Speaking at a local media briefing, Bristow said 10 years after it went into production Tongon could get a new lease on life thanks to promising results from near-mine exploration campaigns designed to replace the mine’s depleted reserves. In addition to work on the promising Seydou North and Tongon West targets, Tongon has filed the documentation for the extension of its Nielle mining licence by a further 10 years, to support the drive to add to its life-of-mine.
Bristow said Barrick, through its predecessor Randgold Resources, had been investing in and partnering with Côte d’Ivoire through the country’s many challenges and development stages.
“The successful commissioning of Tongon in the midst of a civil war was a landmark achievement in the development of a gold mining industry in the highly prospective but underexplored Côte d’Ivoire. Since then, the mine has been consistently profitable — it has just declared a $150 million dividend for the second quarter of this year — and boasts one of the best safety records in the Barrick group. Over time it has invested $1.77 billion in the Ivorian economy in the form of taxes, salaries, payments to local suppliers and infrastructure developments,” Bristow said.

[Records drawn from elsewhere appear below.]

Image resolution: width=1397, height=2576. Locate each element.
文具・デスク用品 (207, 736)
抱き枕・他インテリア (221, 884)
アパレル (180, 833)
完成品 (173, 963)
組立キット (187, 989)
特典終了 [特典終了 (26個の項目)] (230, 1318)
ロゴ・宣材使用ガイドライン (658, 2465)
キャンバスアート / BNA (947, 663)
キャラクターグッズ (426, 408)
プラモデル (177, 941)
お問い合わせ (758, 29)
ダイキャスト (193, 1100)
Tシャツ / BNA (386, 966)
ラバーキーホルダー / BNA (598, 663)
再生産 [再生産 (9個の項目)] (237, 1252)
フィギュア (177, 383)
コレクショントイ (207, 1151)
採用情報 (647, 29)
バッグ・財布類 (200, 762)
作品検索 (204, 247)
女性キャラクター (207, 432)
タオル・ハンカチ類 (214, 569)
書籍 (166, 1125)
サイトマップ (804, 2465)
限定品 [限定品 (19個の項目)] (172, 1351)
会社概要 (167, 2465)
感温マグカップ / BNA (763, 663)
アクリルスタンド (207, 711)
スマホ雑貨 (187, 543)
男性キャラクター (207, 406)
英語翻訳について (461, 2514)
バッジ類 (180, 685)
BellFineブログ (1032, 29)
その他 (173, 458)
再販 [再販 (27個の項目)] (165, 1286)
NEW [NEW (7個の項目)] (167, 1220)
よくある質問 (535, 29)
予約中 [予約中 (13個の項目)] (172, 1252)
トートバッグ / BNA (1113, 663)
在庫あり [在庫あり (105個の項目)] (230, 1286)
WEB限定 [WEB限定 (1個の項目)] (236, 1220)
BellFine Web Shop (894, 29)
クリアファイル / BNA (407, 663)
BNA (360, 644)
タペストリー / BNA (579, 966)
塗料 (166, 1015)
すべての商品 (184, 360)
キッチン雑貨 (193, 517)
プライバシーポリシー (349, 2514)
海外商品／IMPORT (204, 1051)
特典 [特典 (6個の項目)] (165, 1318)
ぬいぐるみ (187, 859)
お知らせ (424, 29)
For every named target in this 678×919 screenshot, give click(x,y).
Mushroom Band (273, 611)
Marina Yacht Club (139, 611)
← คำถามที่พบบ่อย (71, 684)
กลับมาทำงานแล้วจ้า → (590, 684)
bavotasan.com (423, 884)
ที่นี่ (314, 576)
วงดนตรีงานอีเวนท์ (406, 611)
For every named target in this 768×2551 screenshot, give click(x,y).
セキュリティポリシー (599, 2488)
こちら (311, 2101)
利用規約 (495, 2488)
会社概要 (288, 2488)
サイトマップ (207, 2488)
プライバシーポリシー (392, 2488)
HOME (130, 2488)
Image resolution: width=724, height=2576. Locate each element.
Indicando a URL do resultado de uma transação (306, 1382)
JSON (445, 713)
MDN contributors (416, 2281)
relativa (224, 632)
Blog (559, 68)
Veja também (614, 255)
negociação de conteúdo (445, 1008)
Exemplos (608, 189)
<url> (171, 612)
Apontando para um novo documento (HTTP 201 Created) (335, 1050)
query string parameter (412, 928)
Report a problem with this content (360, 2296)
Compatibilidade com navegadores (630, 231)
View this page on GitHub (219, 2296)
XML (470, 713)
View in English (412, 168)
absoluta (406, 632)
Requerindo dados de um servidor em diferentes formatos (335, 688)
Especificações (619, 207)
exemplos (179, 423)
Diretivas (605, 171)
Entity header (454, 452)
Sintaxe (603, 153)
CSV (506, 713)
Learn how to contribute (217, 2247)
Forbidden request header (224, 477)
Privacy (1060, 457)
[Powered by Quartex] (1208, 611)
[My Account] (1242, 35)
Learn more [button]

In Barrick’s spirit of partnership with its host communities, Tongon has provided the local villages, located in one of the poorest parts of the country, with access to electricity and new markets through a network of power lines, roads and bridges, built new primary schools and clinics, boosted the development of a regional economy by employing local contractors and suppliers, and prefinanced a number of income-generating projects. Most recently it has provided a surgical unit for the Mbengue clinic.
“A longer life for Tongon means that it will be able to continue creating benefits to share with our Ivorian stakeholders for years to come,” Bristow said.